In terms of manipulation of mathematical expressions, because the expressions are diagrammatic, they can easily be modified, copied, and pasted, just as is the case with diagrams in a vector-based editor. For example (see Fig. 5), if a user clicks on a re-sizeable symbol, draggable resize widgets are added to the element. But if a selection is dragged out, all elements within that selection are temporary grouped together. That grouping could then easily be deleted or dragged to another location.

While the structure-based and pen-based input of mathematics involves a dichotomy between entry and manipulation of expressions, entry and manipulation with the diagram editor uses the same model. It has been shown that users are quickly able to grasp this and manipulate expression with relative ease. To invert a fraction, for example, users could select the numerator by dragging a selection box and then moving it to a new location temporarily. At this point, the denominator is moved to the numerator and the old numerator is moved into the denominator position. Unlike with a structure-based editor, each symbol is at the same layer level, so even deeply nested structures can be modified by clicking on or dragging components.

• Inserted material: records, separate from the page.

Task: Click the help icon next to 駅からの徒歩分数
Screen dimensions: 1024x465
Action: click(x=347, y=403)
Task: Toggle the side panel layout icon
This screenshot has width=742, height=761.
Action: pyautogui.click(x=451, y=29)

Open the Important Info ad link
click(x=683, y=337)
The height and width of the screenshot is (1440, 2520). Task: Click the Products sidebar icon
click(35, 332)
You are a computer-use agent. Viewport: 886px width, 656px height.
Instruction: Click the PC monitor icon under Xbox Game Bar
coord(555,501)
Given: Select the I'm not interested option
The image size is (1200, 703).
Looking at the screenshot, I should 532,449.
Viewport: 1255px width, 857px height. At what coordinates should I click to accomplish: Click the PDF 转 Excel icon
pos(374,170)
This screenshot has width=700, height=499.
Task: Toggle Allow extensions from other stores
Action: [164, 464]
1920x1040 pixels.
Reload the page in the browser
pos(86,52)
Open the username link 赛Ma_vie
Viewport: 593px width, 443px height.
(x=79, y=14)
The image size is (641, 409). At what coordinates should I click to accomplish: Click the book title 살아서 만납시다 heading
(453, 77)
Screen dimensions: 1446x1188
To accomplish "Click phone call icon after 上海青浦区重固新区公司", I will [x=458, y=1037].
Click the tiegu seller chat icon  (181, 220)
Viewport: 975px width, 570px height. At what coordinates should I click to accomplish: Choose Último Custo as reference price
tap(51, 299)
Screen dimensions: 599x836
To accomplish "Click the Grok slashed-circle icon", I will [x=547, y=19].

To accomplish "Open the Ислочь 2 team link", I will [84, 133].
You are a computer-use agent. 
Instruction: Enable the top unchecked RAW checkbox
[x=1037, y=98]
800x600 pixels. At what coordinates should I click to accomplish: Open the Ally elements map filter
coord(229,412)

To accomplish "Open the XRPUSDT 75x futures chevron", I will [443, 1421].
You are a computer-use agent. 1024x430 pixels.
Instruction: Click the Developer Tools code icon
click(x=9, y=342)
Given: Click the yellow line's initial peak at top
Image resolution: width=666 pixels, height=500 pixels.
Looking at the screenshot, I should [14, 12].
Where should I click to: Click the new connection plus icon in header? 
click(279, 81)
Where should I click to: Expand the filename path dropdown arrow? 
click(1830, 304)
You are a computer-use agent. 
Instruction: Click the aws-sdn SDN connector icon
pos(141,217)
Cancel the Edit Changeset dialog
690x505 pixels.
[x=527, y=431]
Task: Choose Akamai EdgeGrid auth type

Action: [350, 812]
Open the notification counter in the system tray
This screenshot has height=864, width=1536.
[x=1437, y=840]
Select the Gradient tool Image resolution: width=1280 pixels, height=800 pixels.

One weakness of this model is that users have been observed [11] to spend about 25% of their time making the diagram look ‘prettier’, which, of course, benefits the structural analysis algorithm in no way. So, the model could perhaps be improved by incorporating more structural analysis as the user is creating or modifying an expression. When symbols are in a correct position, for example, they could become ‘stickier’, just as with the snap-to-baseline that is already used. So, while users would always have the freedom to place symbols anywhere they want, symbols would tend to be attracted to their ‘correct’ location. This would likely speed up the input process.

4 Conclusion

While the computer input of mathematical expressions is a well-studied topic, few studies have focused on the manipulation of mathematical expressions. This is an important topic, given the pedagogical potential of building online tools for mathematical communication and collaboration, particularly for students who are novice users. In this paper, we have discussed existing input models and showed that they are limited in their ability to allow for easy editing and manipulation of mathematical expressions. And we have argued that a diagram-editor model for mathematical expression entry allows not only for easier input, but also for an intuitive approach to manipulation. This is an avenue of research that would benefit from further study.